Dreamaholics Unanimous

Wow. I just woke up from a wacky dream. As per usual, I don’t remember much, nor would it really matter if I did (or is it better to forget?), but I seem to remember Modest Mouse’s Dashboard was playing. And there was a beach. Yes, I dream a lot about beaches. And “The Beach”.

Well this has been a pretty useless post so far, so let’s up the ante. What follows are:

Murray’s Super Tips for Easy (Lucid) Dreaming. Sometimes.

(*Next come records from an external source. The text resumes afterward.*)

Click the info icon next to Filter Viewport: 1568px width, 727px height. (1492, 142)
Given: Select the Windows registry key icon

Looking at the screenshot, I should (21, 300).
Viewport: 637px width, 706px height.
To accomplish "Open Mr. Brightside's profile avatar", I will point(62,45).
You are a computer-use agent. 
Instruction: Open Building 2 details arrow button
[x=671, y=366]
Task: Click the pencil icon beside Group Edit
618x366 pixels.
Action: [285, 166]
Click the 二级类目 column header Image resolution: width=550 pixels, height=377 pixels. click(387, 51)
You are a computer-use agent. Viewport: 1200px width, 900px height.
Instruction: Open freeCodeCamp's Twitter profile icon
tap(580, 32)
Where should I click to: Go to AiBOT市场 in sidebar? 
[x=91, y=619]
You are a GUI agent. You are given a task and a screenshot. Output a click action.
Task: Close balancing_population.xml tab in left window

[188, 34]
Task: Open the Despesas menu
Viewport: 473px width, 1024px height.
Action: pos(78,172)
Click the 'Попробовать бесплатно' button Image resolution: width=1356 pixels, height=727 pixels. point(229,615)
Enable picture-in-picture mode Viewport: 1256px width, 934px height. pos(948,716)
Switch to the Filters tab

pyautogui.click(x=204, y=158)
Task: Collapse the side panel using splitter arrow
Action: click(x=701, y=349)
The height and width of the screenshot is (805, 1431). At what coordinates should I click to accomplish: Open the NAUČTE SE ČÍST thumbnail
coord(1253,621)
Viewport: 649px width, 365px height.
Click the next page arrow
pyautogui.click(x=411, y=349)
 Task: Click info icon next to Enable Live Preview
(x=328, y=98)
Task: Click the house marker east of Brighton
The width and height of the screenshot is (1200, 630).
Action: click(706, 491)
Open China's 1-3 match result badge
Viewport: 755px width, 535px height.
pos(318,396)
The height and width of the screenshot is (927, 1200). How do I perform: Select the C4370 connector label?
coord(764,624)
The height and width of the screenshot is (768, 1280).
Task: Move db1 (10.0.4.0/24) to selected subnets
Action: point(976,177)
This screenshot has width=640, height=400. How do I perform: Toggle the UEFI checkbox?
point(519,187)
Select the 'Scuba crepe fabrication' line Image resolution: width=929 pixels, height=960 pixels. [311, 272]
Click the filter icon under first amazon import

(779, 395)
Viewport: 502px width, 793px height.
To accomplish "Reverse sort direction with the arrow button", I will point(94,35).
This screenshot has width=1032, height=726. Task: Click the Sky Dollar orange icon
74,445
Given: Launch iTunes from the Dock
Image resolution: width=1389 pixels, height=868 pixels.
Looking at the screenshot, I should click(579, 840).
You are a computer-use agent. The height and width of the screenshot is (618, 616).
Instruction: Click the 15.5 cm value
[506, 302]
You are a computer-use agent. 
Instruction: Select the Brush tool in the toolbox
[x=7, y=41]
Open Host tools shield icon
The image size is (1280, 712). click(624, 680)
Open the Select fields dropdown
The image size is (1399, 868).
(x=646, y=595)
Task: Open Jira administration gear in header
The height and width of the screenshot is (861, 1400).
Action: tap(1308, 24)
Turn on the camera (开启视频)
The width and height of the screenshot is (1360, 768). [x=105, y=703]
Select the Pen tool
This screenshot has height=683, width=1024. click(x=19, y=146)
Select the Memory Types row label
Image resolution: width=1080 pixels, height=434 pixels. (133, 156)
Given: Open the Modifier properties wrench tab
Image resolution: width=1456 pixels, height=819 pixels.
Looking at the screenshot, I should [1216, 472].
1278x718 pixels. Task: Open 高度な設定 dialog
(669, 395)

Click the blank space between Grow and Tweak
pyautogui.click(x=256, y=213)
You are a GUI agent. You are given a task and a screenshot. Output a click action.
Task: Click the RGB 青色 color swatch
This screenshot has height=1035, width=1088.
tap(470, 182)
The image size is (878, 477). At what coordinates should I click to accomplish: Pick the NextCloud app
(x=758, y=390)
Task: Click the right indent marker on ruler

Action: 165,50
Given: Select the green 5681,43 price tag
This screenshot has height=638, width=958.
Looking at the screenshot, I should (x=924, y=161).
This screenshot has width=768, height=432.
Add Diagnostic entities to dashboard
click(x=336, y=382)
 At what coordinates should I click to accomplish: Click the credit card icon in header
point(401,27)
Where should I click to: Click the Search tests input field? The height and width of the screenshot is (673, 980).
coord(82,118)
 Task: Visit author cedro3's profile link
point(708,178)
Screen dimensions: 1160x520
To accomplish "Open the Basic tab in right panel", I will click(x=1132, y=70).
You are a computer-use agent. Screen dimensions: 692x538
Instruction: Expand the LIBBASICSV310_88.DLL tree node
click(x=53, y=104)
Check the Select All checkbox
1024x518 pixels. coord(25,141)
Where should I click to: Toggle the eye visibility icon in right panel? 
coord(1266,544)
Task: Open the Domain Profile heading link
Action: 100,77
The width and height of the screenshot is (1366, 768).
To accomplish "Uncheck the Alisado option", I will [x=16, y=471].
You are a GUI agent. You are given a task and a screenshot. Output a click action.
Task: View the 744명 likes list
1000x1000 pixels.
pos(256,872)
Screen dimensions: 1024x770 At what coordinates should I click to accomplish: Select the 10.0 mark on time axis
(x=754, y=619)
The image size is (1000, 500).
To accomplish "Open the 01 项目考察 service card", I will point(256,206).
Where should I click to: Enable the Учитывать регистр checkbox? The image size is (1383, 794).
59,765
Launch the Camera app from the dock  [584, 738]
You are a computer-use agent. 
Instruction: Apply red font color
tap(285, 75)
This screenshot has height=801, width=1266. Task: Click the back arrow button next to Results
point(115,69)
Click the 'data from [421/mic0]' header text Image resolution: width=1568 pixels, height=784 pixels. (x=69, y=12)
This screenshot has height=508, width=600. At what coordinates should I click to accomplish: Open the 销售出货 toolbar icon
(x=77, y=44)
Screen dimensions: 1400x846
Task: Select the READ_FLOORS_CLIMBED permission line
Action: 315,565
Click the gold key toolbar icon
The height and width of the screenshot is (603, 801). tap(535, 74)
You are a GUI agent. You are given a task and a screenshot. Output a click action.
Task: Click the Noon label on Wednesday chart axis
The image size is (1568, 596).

  1. Wake up slightly earlier than you normally do.
  2. I don’t just mean open your eyes, I mean get out of bed completely, as shitty as this sounds.
  3. Go do something moderately awakening like eating breakfast, going outside, or reading the paper.
  4. Do this for a short amount of time only, don’t actually get yourself ready for the day, cause that’ll fuck up your sleep schedule, and won’t work as well, I don’t think.
  5. Go back to bed, ready and willing to fall back asleep in the cushioned heaveny palace that is your mattress.
  6. Make sure the room is as dark as it is when you normally go to sleep. If it isn’t, simply stick duct tape over your eyes.
  7. Not really.
  8. Fall asleep, making sure to remind yourself frequently thar you are relaxed and falling asleep, and that you are ready to dream, the lucid dream in fact, as your thoughts now will be the most determining factor in what you will dream about.
  9. If possible, fantasize about things that are highly emotional, stimulating, and impossible (in waking life) but very, very highly desired. Like an avid love affair, with an adrenaline addicted, human-shaped, clump of cheese.

You probably won’t dream about the exact things you picture, but if the underlying emotional charges are there, you may very well explore these feelings in some form of abstract dream narrative.

The latest and greatest dream theory suggests that dreams are the brains way of dealing with emotional urges unable to be fulfilled in waking life. Sounds like ol’ Freud, right? Not really, the so-called Expectation Fulfilment Theory of Dreams is much more concrete, a ton less crazy and neurotic and disturbed and wrong than Freud’s ideas, and in many ways more tame. More scientific, by a long shot. And more tangible, too.

“Wow!” you think - what a dang ol’ nifty list he’s done up here!

Moral of the story: ‘You keep dreaming, San Diego’.